ZURICH (Reuters) - Swiss engineering firm ABB ABBN.VX is cautious about the coming months after the euro zone crisis and slackness in other major economies translated into a fall in orders in the third quarter.
Net profit at the company, which competes with the likes of Siemens (SIEGn.DE) and General Electric (GE.N), dipped 4 percent in the quarter to $759 million compared with an average analyst forecast for $764 million. Orders fell 5 percent to $9.295 billion, short of the $9.958 billion expected in a Reuters poll.
“I get concerned that a lot of the macro-economic signals point down right now, so we have to stay on our toes,” Chief Executive Joe Hogan said.
Yet Hogan was keen to look beyond current economic turbulence to sketch out good longer-term prospects built on rising demand for energy efficiency and urbanization, saying he had grounds for “cautious optimism”.
ABB, which makes components for the oil and gas industry and big infrastructure projects, has faced tough competition on prices and weak demand as clients postpone big capital expenditure projects and governments tighten their belts.

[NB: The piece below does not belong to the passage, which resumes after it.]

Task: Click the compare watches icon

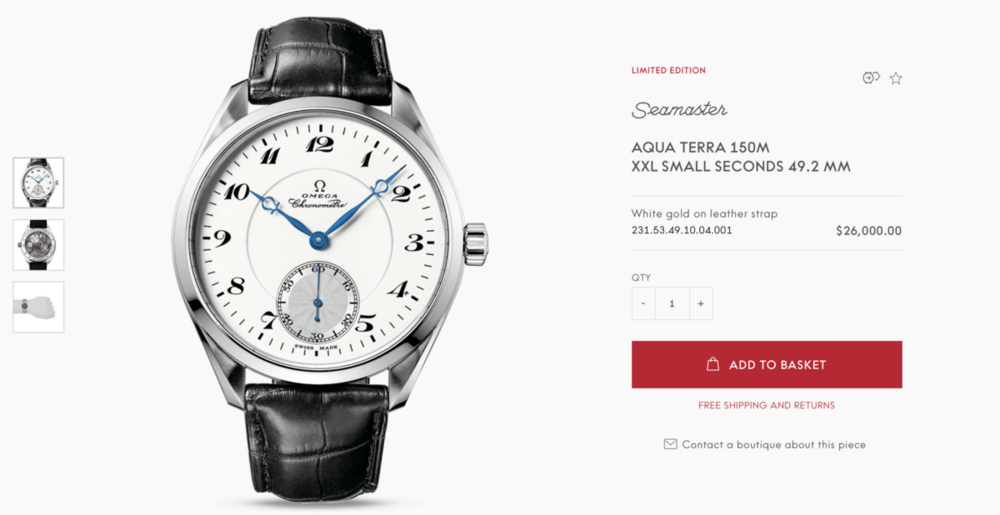Action: point(871,78)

In the third quarter, demand differed depending on the market, with orders from the United States rising 13 percent and those from China steady, while they slumped 64 percent in Germany and 39 percent in India.
ABB shares were down 0.7 percent at 0845 GMT, compared with 0.5 percent rise in the sector index .SXNP.
Although the fall in ABB’s orders was negative, its comments about the strength of the U.S. market and the stabilization of orders in China were positive, said Kepler Capital Markets Christoph Ladner.
“Despite the claimed limited visibility, we believe that an order backlog covering more than nine months of sales puts ABB in a relatively good position,” Ladner said.
Analysts at Sarasin said the results were too heavily dependent on the fruits of an acquisition spree Hogan has embarked upon since taking over in 2008, with electrical components-maker Thomas & Betts a big contributor.
ABB bought the U.S. firm this May for $3.9 billion, in a bid to boost its offering of automated products like industrial robots and enhance its profile in the United States. It bought motor maker Baldor Electric in 2010,
The fall in ABB’s orders in the third quarter would have been larger without the Thomas & Betts buy.
Hogan, a U.S. citizen, has said no more big deals are planned this year.